Stored entries
******

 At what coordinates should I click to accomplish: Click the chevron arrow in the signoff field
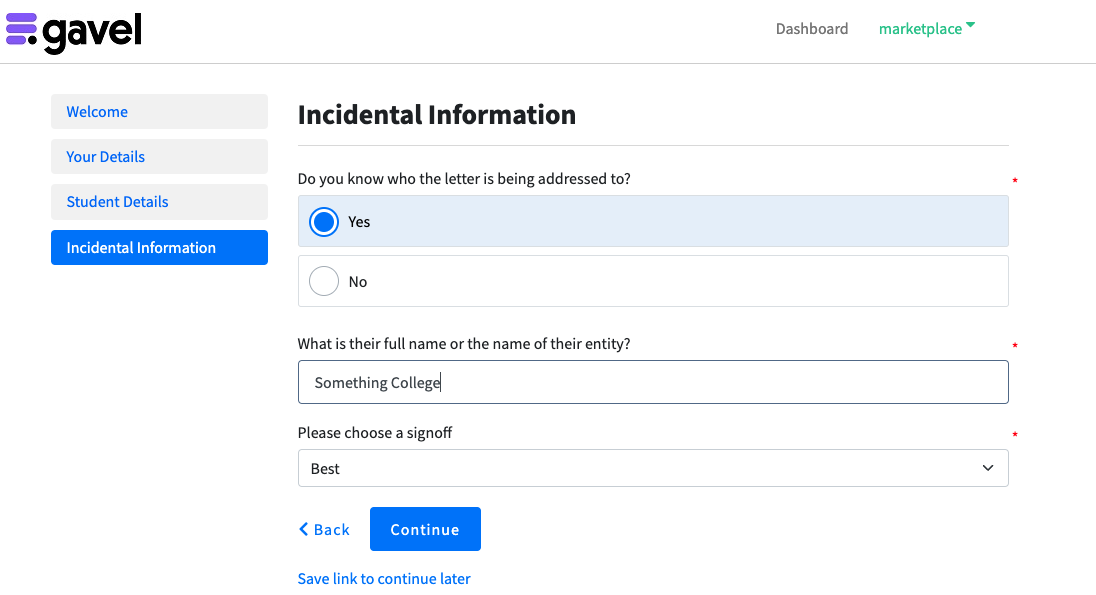[988, 468]
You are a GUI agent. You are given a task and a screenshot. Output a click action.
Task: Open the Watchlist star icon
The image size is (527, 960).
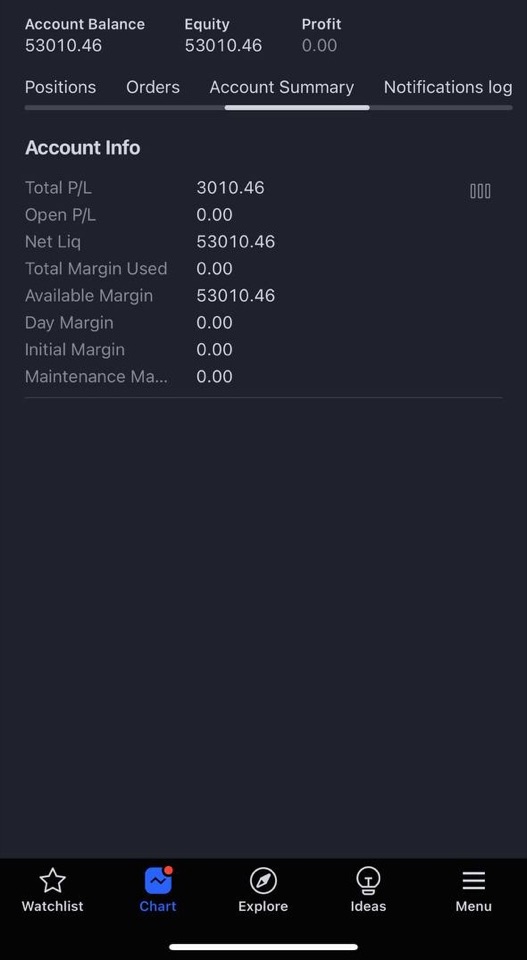click(x=53, y=880)
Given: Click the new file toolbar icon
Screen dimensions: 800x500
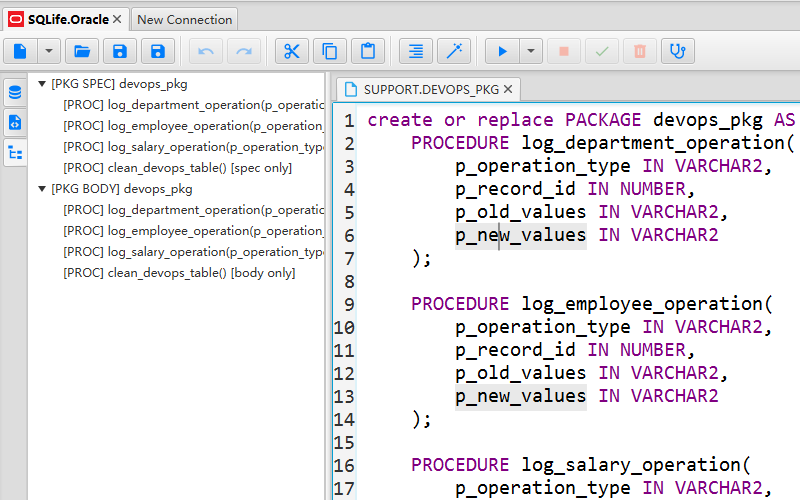Looking at the screenshot, I should 21,51.
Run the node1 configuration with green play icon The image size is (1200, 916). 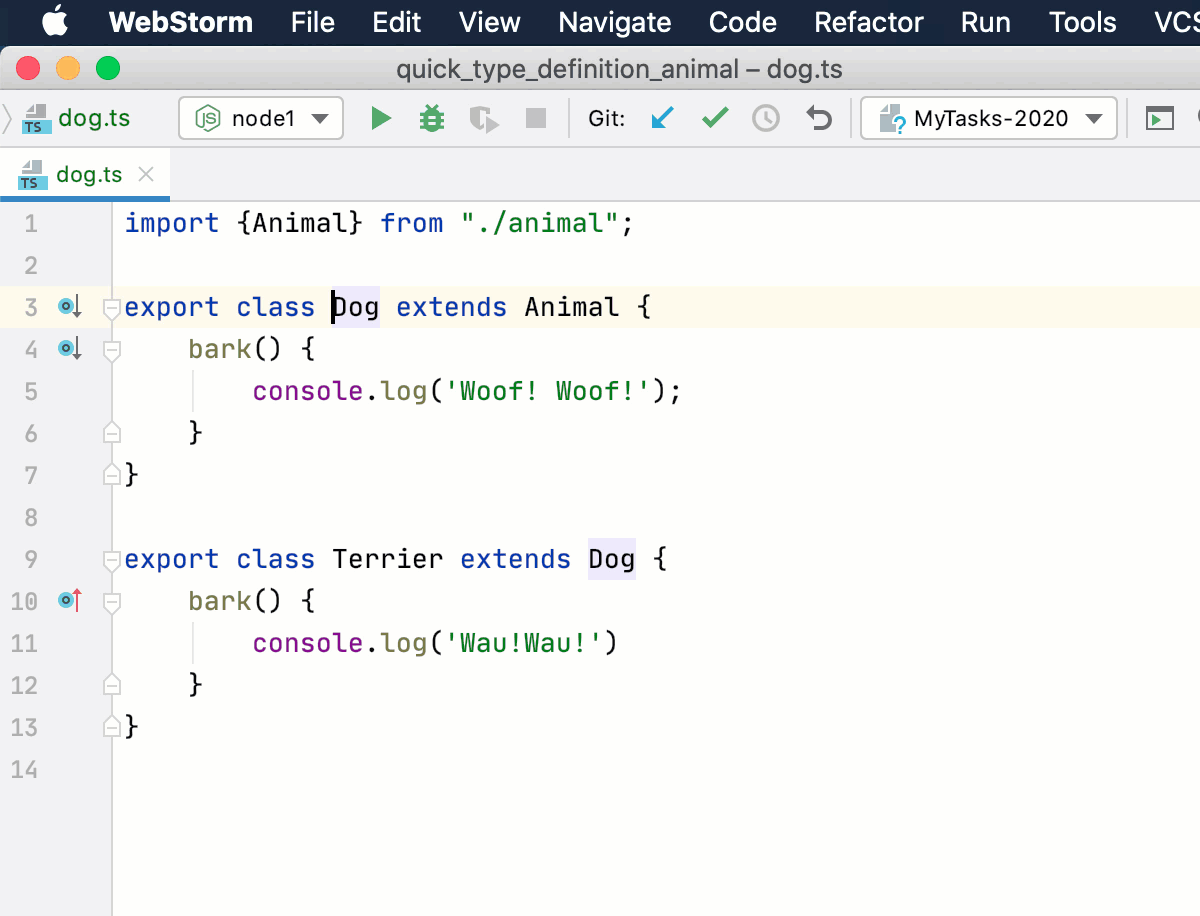pyautogui.click(x=380, y=117)
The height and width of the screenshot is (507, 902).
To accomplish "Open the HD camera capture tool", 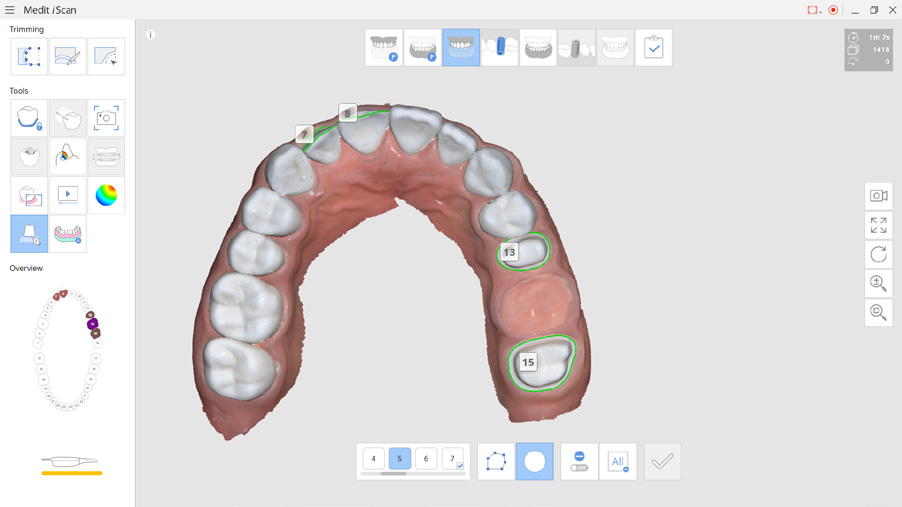I will pos(106,118).
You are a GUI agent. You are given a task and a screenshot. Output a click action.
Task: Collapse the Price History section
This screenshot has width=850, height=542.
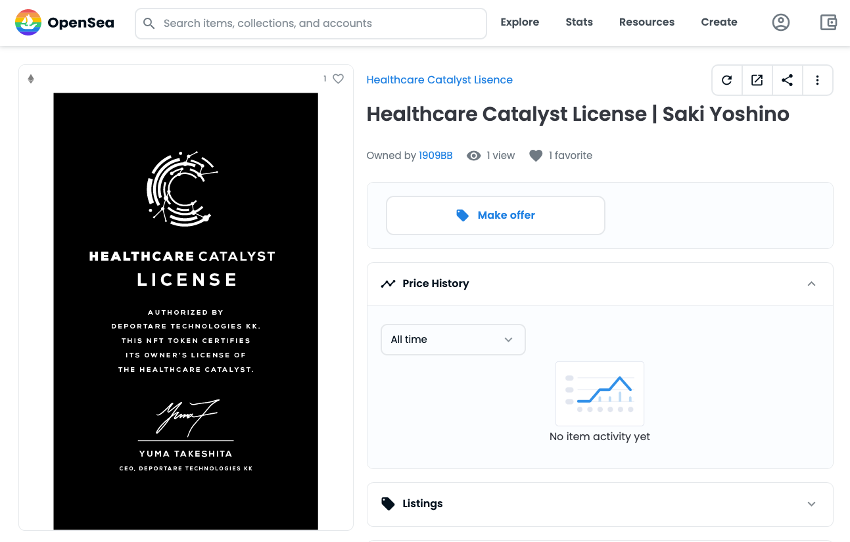click(811, 284)
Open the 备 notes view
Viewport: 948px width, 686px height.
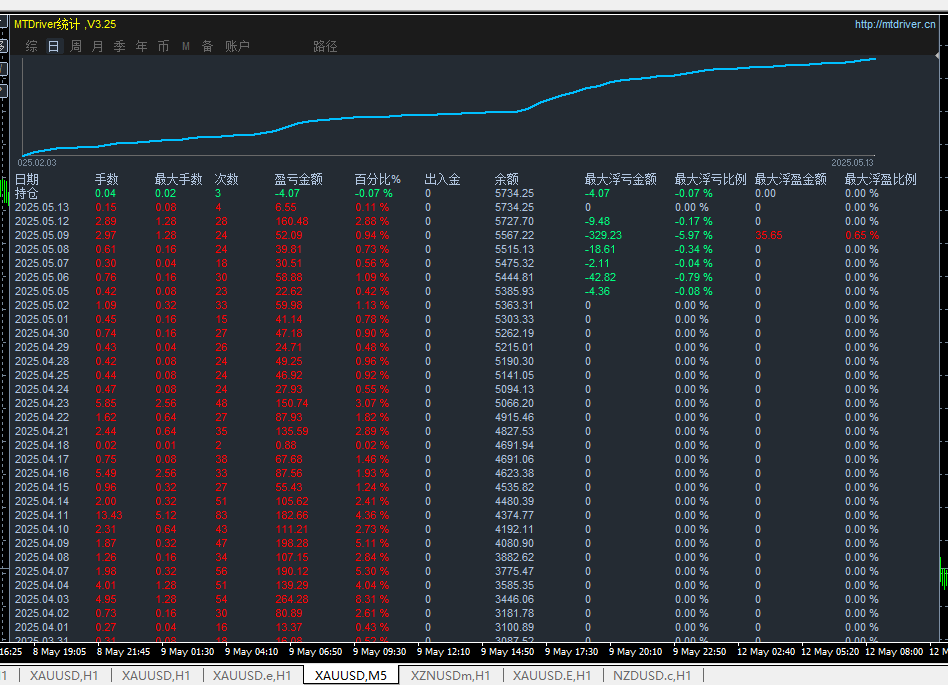tap(208, 46)
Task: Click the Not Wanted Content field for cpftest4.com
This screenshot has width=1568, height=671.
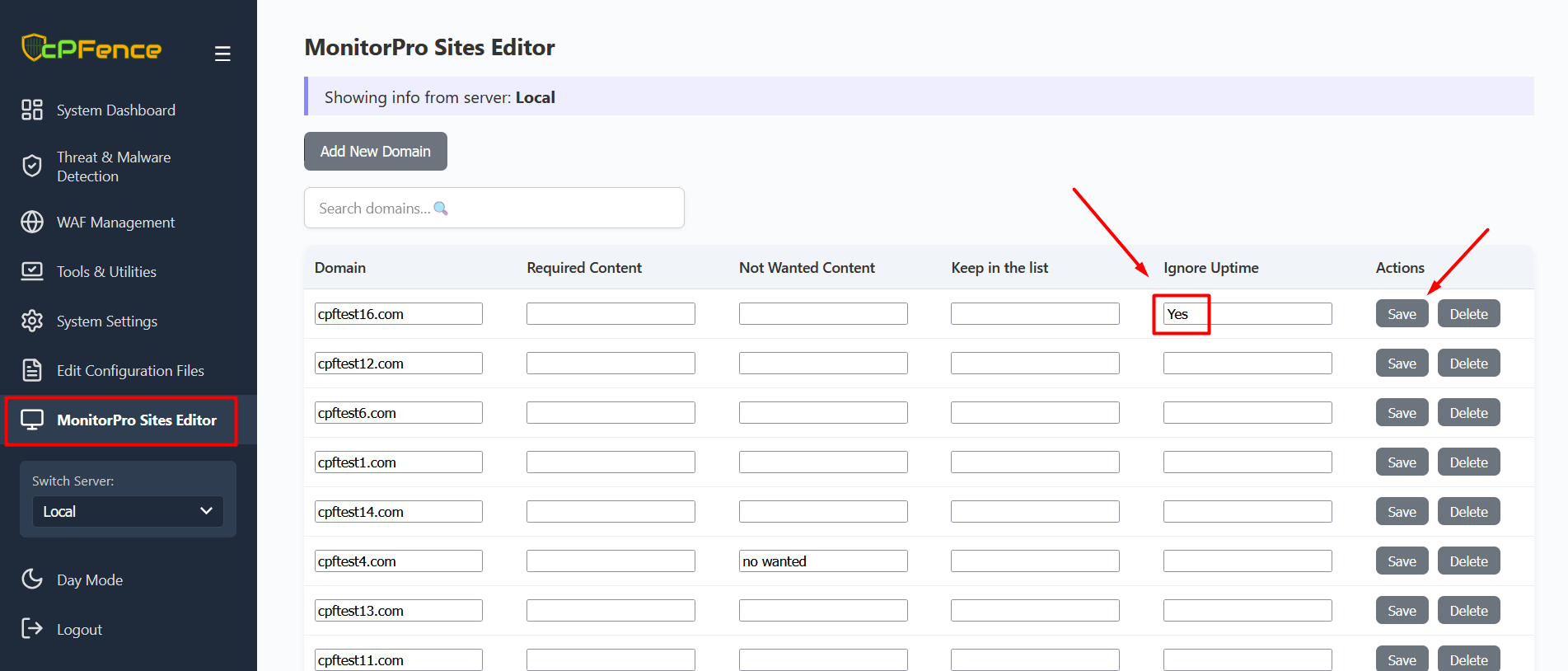Action: click(x=822, y=561)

******

Instructions for the task
Return the lines exactly, from the one containing "This screenshot has width=850, height=542." through the last line above, including both ends and excluding every picture.

Written answer
This screenshot has width=850, height=542.
click(811, 284)
Open the 备 notes view
Viewport: 948px width, 686px height.
tap(208, 46)
Task: Click the Not Wanted Content field for cpftest4.com
This screenshot has width=1568, height=671.
Action: click(x=822, y=561)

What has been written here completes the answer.